Il principio di competenza competenza fiscale nella determinazione del reddito d’impresa

18 Ottobre 2017

Federico Pachioli, Dottore Commercialista e Revisore Legale dei Conti

Cassazione Civile, Sez. V, 24 maggio 2017, n. 13048 – Pres. Cappabianca, Rel. Iannello

Con la sentenza in rassegna, la Suprema Corte di Cassazione è tornata nuovamente ad occuparsi del principio di “competenza fiscale” nella determinazione del reddito d’impresa.

Come noto, il principio di competenza, di stampo aziendalista e di origine civilistica, ha trovato allocazione nell’ordinamento tributario all’art. 109, D.p.r. n. 917/1986 (T.u.i.r.).

Le indicazioni fornite dal Codice Civile – principalmente contenute negli articoli 2423 e 2423-bis – sono piuttosto vaghe lasciando all’estensore del bilancio una discreta libertà interpretativa. I principi contabili, su tutti il n. 11 – “Bilancio d’esercizio. Finalità e postulati” –, hanno provveduto ad integrare quanto disposto dagli articoli su citati enunciando una serie di postulati guida per la corretta imputazione temporale dei componenti di reddito positivi e negativi.

Il Legislatore fiscale, con l’art. 109, T.u.i.r., ha infine circostanziato gli effetti applicativi del principio di competenza nella quantificazione della base imponibile ai fini delle imposte dirette. Nello specifico, il secondo periodo del comma 1 offre spunti particolarmente importanti alla luce della pronuncia in epigrafe: “[…] i ricavi, le spese e gli altri componenti di cui nell’esercizio di competenza non sia ancora certa l’esistenza o determinabile in modo obiettivo l’ammontare concorrono a formarlo nell’esercizio in cui si verificano tali condizioni […]”.

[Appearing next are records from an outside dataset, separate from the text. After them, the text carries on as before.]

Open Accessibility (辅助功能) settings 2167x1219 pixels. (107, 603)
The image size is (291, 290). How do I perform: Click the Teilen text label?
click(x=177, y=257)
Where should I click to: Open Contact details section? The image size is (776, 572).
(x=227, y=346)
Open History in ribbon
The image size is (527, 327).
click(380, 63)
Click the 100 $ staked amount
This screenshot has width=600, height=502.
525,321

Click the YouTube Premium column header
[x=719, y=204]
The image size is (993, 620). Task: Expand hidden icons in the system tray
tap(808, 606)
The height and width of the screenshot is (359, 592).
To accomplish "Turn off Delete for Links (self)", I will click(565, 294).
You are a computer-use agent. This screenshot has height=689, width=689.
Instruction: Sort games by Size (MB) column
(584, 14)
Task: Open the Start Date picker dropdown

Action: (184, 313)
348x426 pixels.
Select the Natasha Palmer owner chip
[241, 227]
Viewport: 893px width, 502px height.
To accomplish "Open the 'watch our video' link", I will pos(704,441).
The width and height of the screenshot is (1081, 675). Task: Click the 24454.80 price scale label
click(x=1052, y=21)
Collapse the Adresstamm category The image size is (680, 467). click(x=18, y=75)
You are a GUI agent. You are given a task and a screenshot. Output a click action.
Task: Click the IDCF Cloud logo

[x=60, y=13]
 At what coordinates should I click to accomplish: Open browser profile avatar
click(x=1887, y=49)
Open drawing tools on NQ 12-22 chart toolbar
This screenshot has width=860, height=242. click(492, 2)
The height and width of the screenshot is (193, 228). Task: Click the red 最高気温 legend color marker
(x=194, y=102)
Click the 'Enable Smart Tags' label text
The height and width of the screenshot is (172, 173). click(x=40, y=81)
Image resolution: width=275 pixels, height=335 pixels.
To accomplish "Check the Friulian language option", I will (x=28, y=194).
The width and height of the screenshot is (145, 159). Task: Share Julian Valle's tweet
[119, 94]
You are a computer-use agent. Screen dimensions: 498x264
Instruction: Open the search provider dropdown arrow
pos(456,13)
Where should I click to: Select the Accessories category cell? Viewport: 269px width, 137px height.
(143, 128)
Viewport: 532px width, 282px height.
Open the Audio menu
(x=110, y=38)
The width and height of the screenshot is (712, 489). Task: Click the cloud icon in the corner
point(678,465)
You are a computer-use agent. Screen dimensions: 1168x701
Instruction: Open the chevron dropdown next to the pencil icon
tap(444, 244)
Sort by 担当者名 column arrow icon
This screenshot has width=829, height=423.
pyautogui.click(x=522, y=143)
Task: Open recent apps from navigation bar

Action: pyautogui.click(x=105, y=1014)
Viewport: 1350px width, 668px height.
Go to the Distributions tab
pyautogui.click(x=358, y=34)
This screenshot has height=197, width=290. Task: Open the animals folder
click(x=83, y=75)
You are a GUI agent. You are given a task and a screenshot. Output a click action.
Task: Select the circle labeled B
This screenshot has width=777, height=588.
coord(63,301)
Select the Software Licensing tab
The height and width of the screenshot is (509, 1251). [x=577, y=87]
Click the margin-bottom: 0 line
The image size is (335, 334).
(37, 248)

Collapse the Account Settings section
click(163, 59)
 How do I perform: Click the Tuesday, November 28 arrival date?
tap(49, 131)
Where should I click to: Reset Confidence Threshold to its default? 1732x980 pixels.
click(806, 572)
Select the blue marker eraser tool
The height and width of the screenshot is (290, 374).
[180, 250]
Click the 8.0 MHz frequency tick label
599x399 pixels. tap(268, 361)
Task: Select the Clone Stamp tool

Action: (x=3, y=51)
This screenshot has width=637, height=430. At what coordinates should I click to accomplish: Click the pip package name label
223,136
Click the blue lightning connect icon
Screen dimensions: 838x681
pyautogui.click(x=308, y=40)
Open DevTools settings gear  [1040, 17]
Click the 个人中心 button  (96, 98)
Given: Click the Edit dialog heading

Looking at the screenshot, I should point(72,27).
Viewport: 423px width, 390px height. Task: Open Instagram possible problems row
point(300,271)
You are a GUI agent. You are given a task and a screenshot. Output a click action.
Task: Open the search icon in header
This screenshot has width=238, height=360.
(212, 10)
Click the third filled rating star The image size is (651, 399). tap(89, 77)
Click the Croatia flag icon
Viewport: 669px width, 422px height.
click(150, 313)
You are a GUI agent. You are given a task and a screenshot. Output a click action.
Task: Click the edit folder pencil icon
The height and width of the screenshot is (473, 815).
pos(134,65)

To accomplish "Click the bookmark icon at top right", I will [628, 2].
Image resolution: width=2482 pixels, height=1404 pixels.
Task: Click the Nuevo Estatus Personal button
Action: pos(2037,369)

Nel caso di specie, il contribuente ha proposto ricorso avverso la sentenza del giudice di seconde cure il quale “[…] ha ritenuto legittimo il diniego di rimborso dell’Irpef versata in eccesso per l’anno 1998 richiesto in ragione del minor valore del reddito di partecipazione nella società “Autotrasporti di P.P. di F.R. & C. s.n.c.” discendente dalla diminuzione del reddito societario a sua volta causata dalla perdita subita nello stesso anno dalla partecipata “Trasporti Parma s.n.c.” […]”. La difesa del contribuente ha lamentato la violazione e falsa applicazione dell’art. 75 (ora art. 109), T.u.i.r. in quanto la perdita della società partecipata afferisce l’esercizio 1998 e di conseguenza deve essere portata in deduzione dal reddito conseguito nel medesimo periodo d’imposta.

Gli Ermellini, accogliendo la tesi dell’Amministrazione finanziaria, osservano come “[…] i componenti negativi che concorrono a formare il reddito possono essere imputati all’anno di esercizio in cui ne diviene certa l’esistenza – o determinabile in modo obiettivo l’ammontare – qualora di tali qualità fossero privi nel corso dell’esercizio di competenza […]”.[1]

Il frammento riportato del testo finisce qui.